Understanding the immune mechanisms involved in combating fungal pathogens is crucial for developing effective treatments. A key area of research focuses on C-type lectin receptors (CLRs), a family of proteins that serve as sensors to detect and initiate immune responses against microbial invaders. Most CLRs function by activating immune cells, similar to pressing a gas pedal, leading to a robust attack on the pathogen. In contrast, the dendritic cell immunoreceptor (Dcir) acts like a brake, providing a regulatory function that limits excessive inflammation.

Recent studies by researchers at Chiba University, Japan, led by Associate Professor Shinobu Saijo and Assistant Professor Fabio Seiti Yamada Yoshikawa, have shed light on Dcir’s specific role during fungal infections. Published in the journal Frontiers in Immunology on August 4, 2025, this research used mouse models to explore how Dcir influences the immune response to Aspergillus fumigatus.

The experiments demonstrated that mice lacking Dcir (Dcir-knockout mice) could clear fungal infections more effectively from their lungs and spleen than normal mice. This improved clearance was found to depend on neutrophils, a type of immune cell critically involved in fighting fungal pathogens. When neutrophils were depleted, the enhanced protection seen in Dcir-deficient mice disappeared, confirming their key role.

Further in vitro analyses revealed that neutrophils from Dcir-knockout mice exhibited increased ability to kill fungal hyphae—the filamentous growth form of fungi—through a process known as degranulation. This process involves releasing enzymes that can destroy large pathogens that cannot be ingested. The heightened degranulation activity was linked to increased intracellular calcium levels and the activation of the signaling protein PLCγ2. When the degranulation pathway was blocked pharmacologically, the enhanced antifungal effect was lost, both in laboratory tests and in live mice.

These findings suggest that Dcir acts as a negative regulator, essentially applying brakes to neutrophil degranulation and consequently limiting the immune response against A. fumigatus. By modulating this receptor, scientists could potentially enhance the body’s natural ability to fight fungal infections.

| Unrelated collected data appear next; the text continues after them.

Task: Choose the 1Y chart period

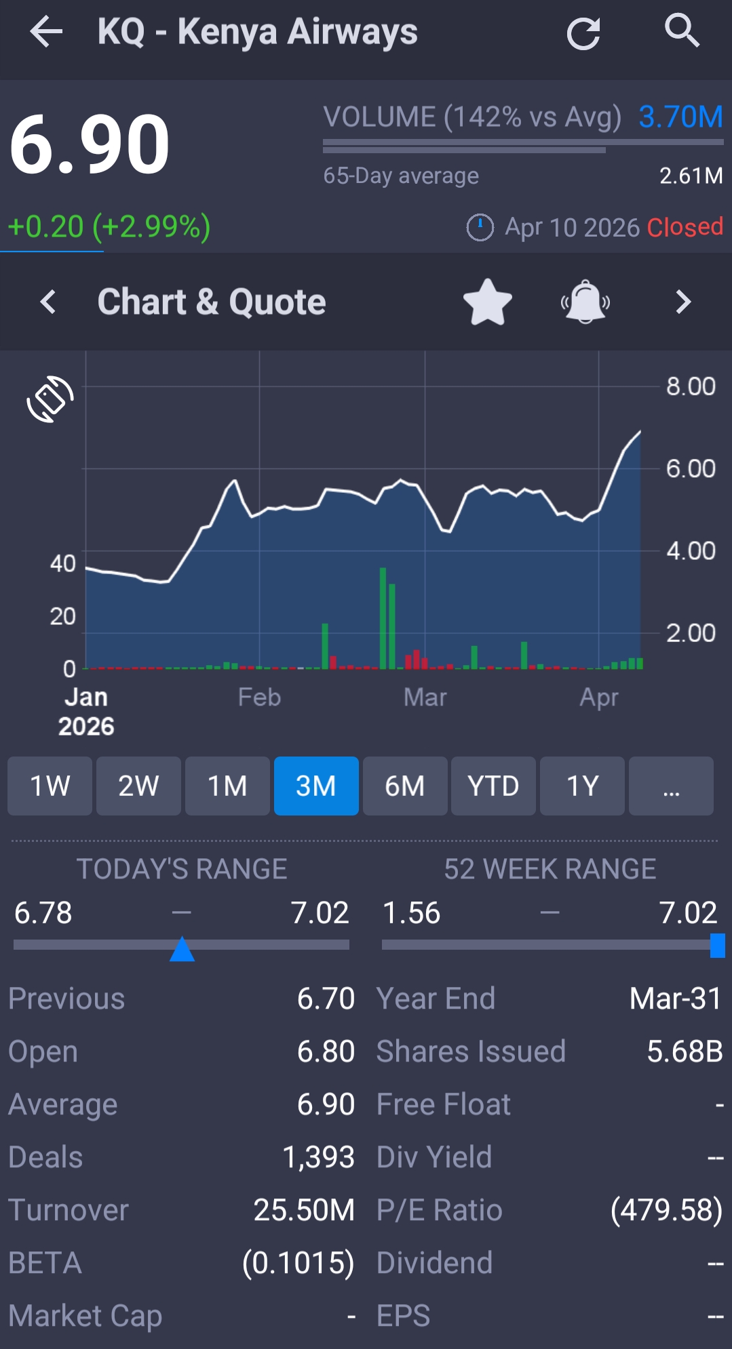Action: click(x=582, y=786)
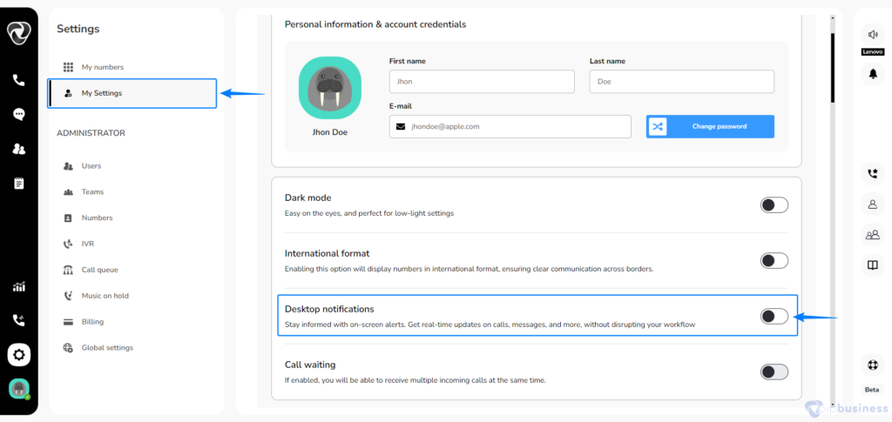
Task: Open the phone calls icon in left rail
Action: point(19,80)
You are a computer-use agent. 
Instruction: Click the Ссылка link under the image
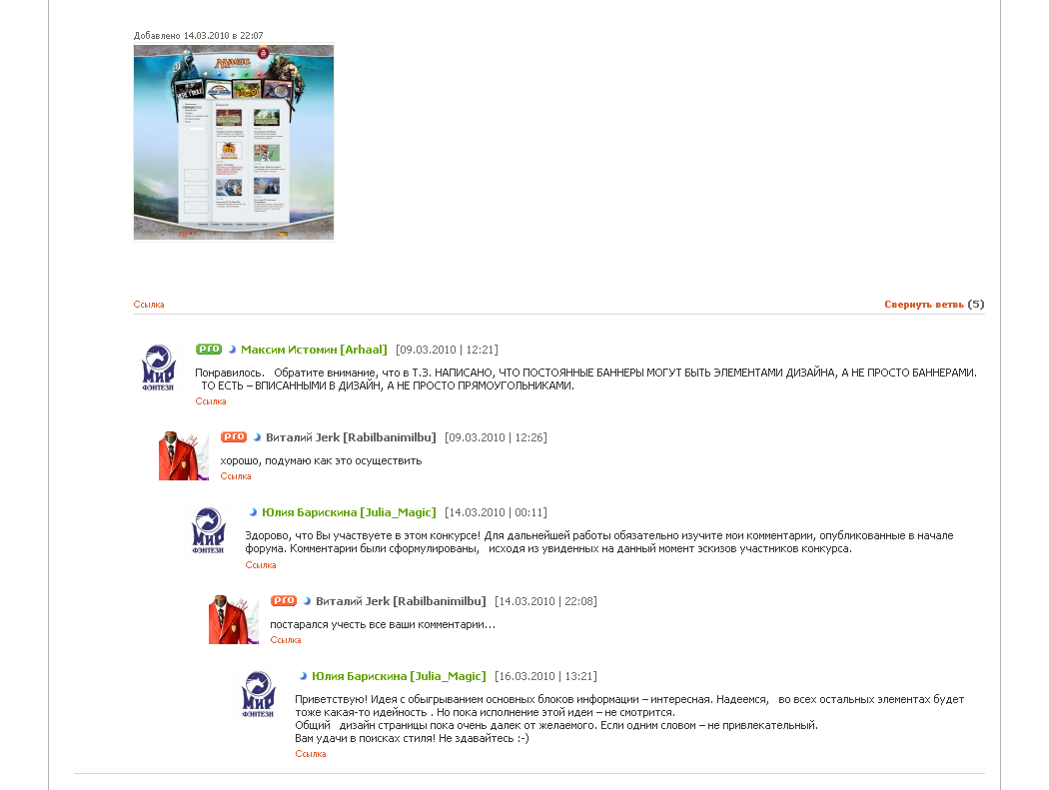coord(149,305)
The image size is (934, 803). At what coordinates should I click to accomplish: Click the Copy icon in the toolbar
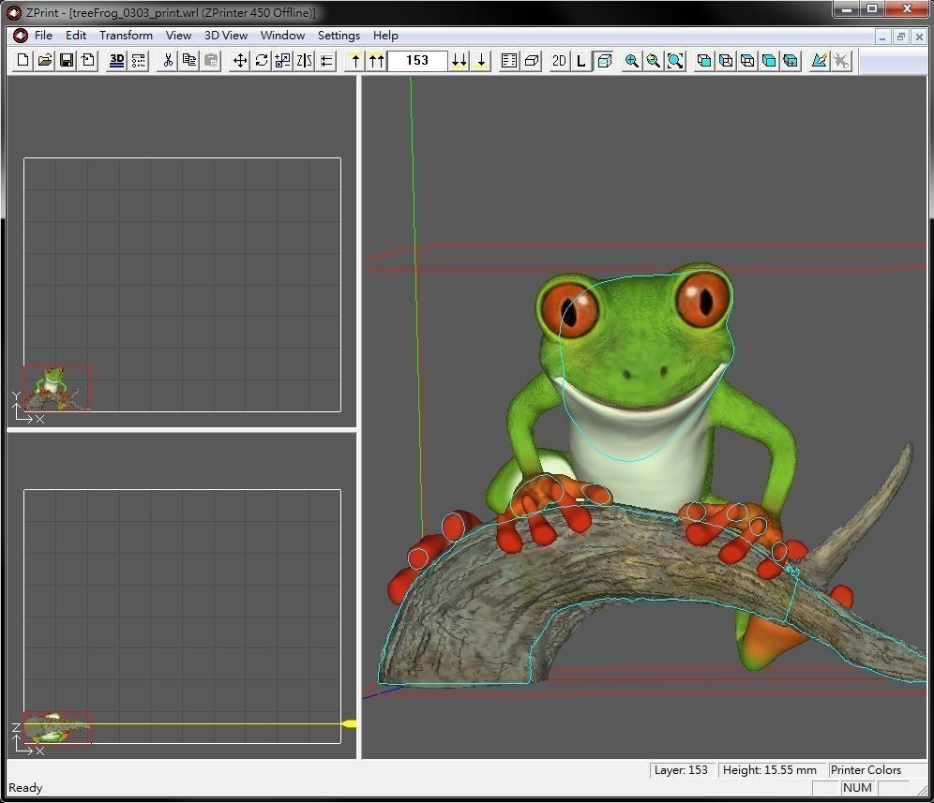[x=189, y=61]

Dr. Saijo emphasized the importance of these discoveries, stating that targeting Dcir could offer new therapeutic strategies for treating aspergillosis. Future research aims to investigate whether genetic differences in the Dcir gene influence susceptibility to fungal infections in humans and to identify specific molecules on the fungus recognized by Dcir. Ultimately, this work might lead to improved treatments for individuals at high risk of fungal disease.

Understanding how immune regulators like Dcir modulate host defenses opens new avenues for improving antifungal therapies and managing immune responses more effectively.